Ceux qui croient à ce genre de chimères sont de moins en moins nombreux. L’histoire n’a jamais mené tous les hommes vers un horizon où ils pourraient également prospérer.
Déjà, faudrait-il, pour cela, que tous les peuples aient des capacités identiques à produire de la richesse. C’est loin d’être le cas.
Et s’il est prévu que ce sont les prolos des pays industrialisés qui devront se décarcasser pour élever le niveau de vie dans les pays non-développés, c’est : Non merci,sans façon !
On n’est pas toujours compris quand on opte pour le deuxième degré
Cela précisé, je souscris à la démarche de Ménard, parce qu’il sait d’expérience, et moi aussi, que pour être entendu, il ne suffit pas de parler, il faut faire parler de soi.
Dans votre énumération, vous avez oublié le président Pompidou :
« Le
problème, c’est que les Nord-Africains, et particulièrement, les Algériens sont
concentrés dans quelques agglomérations, Marseille et sa banlieue, la banlieue
lyonnaise, la banlieue et Paris. Il y a là des concentrations énormes. Dans
telle localité de la banlieue lyonnaise,
les
étrangers de toute espèce sont en majorité.
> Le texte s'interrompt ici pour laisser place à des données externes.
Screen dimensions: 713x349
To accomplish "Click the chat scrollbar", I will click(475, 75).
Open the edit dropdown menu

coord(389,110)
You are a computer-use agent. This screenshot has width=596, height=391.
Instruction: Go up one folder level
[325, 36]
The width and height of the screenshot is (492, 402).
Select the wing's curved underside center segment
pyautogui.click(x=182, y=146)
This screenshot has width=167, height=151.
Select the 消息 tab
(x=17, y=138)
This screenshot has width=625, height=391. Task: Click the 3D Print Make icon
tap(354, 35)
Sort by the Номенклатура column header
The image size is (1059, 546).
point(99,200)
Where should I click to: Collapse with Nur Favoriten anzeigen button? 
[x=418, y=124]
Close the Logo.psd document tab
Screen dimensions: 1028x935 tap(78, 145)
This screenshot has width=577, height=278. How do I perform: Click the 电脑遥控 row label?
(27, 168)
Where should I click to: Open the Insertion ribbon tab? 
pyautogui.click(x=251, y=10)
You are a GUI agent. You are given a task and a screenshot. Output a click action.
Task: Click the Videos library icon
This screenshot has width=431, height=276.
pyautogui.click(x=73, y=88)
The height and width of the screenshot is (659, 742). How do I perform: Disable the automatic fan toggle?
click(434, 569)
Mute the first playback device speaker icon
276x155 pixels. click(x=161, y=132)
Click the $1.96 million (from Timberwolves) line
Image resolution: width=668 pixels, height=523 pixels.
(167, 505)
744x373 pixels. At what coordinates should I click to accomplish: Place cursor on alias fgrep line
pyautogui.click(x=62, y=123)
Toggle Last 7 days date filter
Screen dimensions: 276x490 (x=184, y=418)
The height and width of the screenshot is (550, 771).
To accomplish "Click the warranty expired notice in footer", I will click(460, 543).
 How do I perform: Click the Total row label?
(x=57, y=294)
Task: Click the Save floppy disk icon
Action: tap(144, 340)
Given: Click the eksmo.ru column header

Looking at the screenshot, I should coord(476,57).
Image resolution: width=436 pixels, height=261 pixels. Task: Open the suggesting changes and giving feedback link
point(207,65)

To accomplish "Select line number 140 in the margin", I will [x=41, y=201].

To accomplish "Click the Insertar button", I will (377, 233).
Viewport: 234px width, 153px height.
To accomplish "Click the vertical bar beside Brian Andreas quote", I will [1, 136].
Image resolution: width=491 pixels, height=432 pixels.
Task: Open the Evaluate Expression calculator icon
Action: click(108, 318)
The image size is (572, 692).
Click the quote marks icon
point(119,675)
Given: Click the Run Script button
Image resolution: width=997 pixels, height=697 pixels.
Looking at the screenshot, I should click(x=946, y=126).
Il va de soi qu’à partir de ce
moment là, lorsque deux communautés se trouvent vivre mélangées, avec des
habitudes, des convictions, des modes de vie absolument différents, il se crée
des conflits. Il est déjà très difficile de vivre en paix avec ses
voisins. A plus forte raison lorsque ces voisins ont des habitudes
absolument différentes des vôtres ».